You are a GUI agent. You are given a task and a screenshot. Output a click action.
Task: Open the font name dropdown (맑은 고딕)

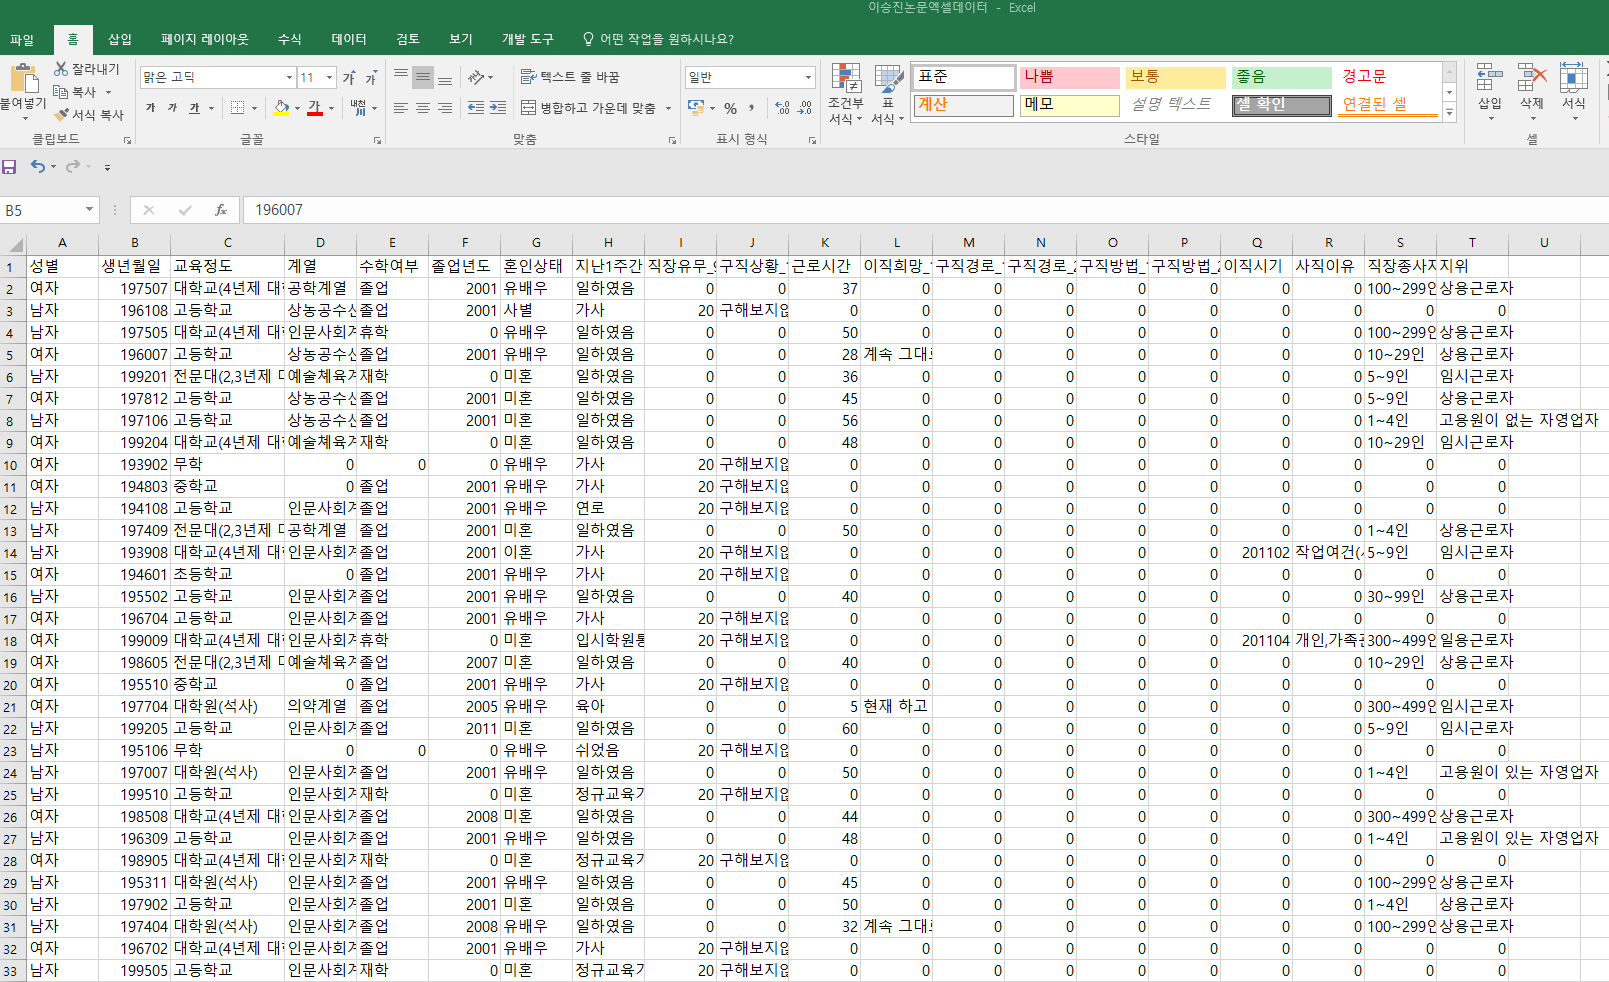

****************************************

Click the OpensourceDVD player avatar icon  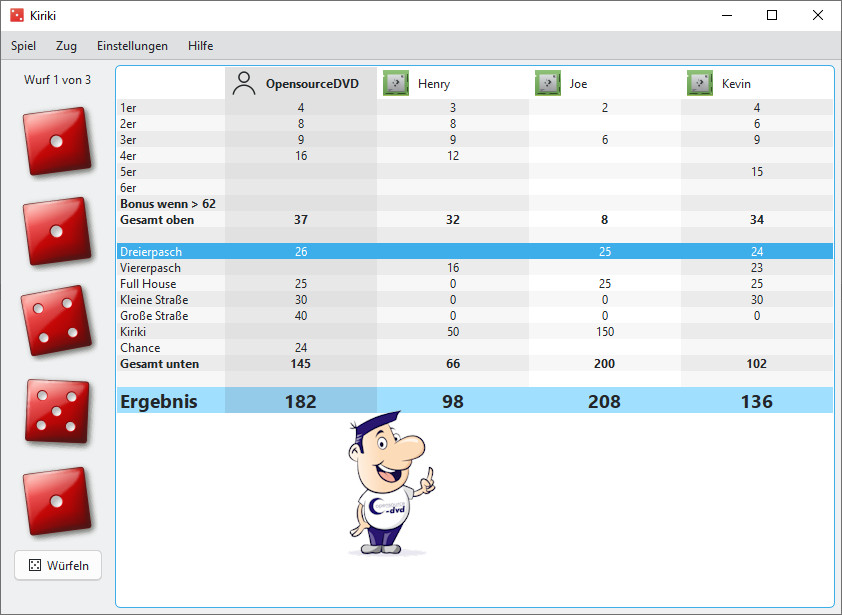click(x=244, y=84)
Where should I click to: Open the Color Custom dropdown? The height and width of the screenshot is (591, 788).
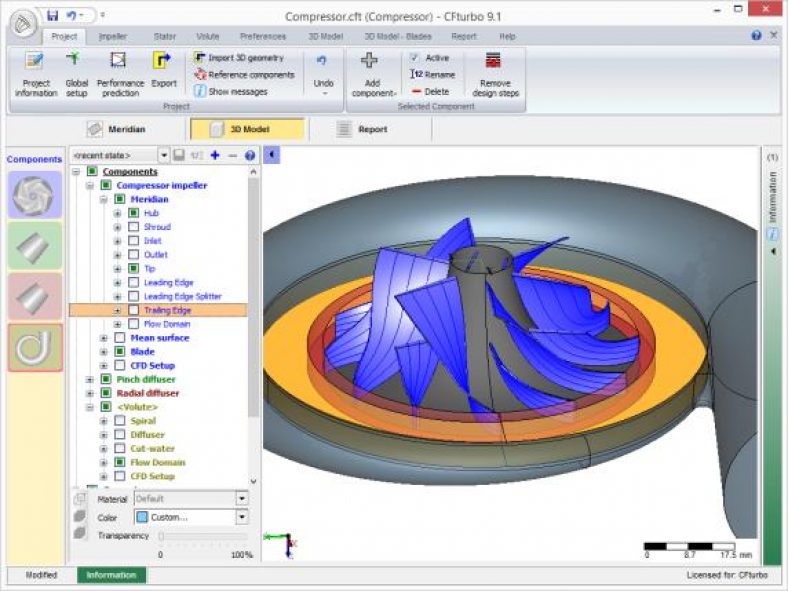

****************************************

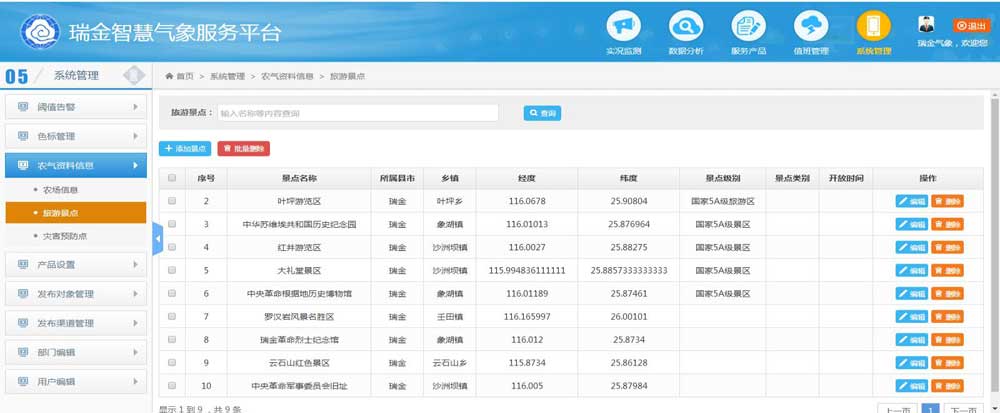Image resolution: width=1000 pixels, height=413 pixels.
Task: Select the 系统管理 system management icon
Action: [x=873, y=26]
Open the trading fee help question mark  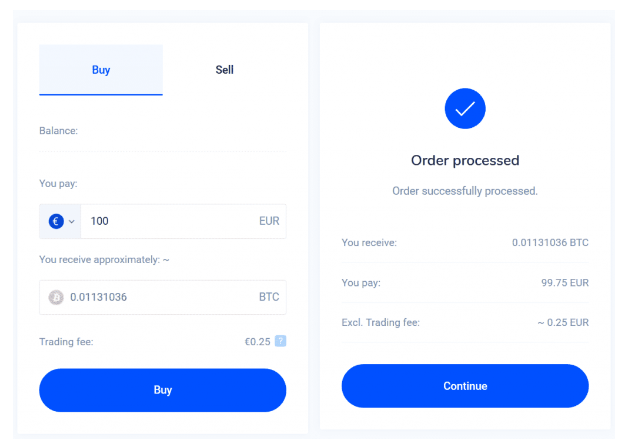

****************************************

Task statement
Reprint exactly the lines above that start at the one with "You are a GUI" and end at the one with "Task: Open the font name dropdown (맑은 고딕)", keeping both and adding none.

Result
You are a GUI agent. You are given a task and a screenshot. Output a click action.
Task: Open the font name dropdown (맑은 고딕)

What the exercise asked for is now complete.